Pedro Neves Marques: Your seminal 2012 anthology Walking the Clouds: An Anthology of Indigenous Science Fiction is a collection of science fiction literature by contemporary Native writers from North America, the Caribbean, and Australia. In it you characterize the term “Indigenous Futurisms” through different categories or concerns, all of which have both aesthetic and political connotations. These categories are: Native slipstream; Contact; Indigenous science and sustainability; Native apocalypse; and Biskaabiiyang, meaning “Returning to Ourselves.” Could you describe these ideas briefly and how they might prove helpful to better understand the scope of Indigenous Futurisms?

Grace Dillon: I want to make clear that, as I was creating these categories, they seemed very flexible and moveable to me.
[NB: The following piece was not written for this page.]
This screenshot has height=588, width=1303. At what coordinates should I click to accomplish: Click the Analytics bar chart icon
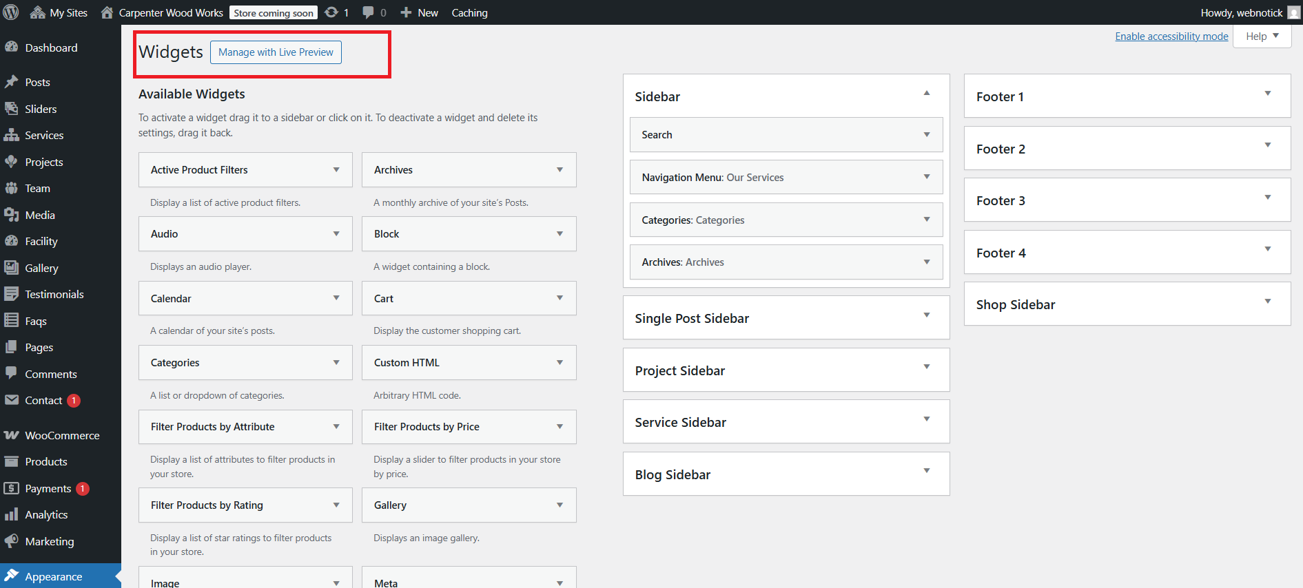click(11, 514)

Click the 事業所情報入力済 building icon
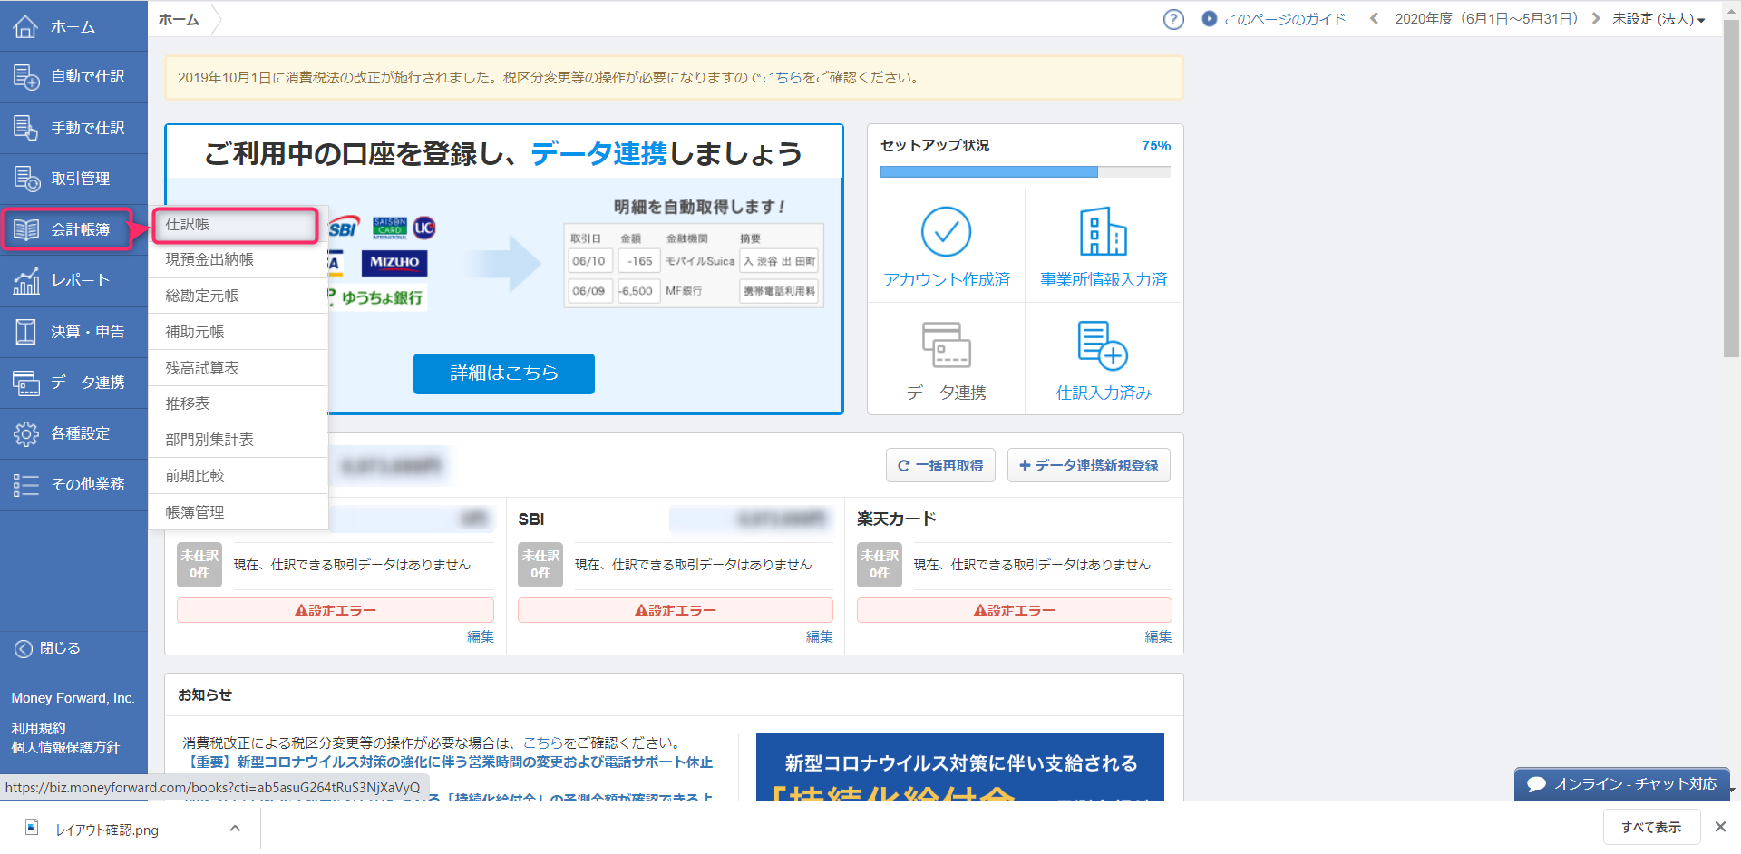[x=1103, y=232]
I first asked each writer how they defined science and what they saw as science-fictional about their writing, and only then about Indigenous Futurisms. So these categories came to me from their own voices and what was available at the time. It’s true that I didn’t get everyone in; there were plenty of other voices that should’ve been a part of the collection. Another thing about the book is that, instead of it really being a story-by-story collection, I was more interested in getting people excited about the authors and their many writings. That’s why sometimes there are just snippets of novels, rather than full short stories.

To start, “Native slipstream” came from the fact that there were several ways of thinking and writing about space-time—not as separate subjects, like “now let’s talk about space” and “now let’s talk about time,” but rather as space and time flowing together, like currents in the same navigable stream. While sorting through my research, I was also reading the latest physics of that moment, with multiverses and parallel universes actually being verified by scientists. It was an exciting moment, because my own Anishinaabe traditional knowledges, gikendaasowin, and even our sacred stories, aadizookaanan, were being honored by these scientific discoveries, by “sciences in the making,” as Bruno Latour refers to the stage when proofs are still in process or remain an artifact rather than a fact. I took great delight in that and called this aspect “Native slipstream” in honor of those much more ancient forms of thinking, and also in honor of writers like Anishinaabe Gerald Vizenor and Cherokee Diane Glancy.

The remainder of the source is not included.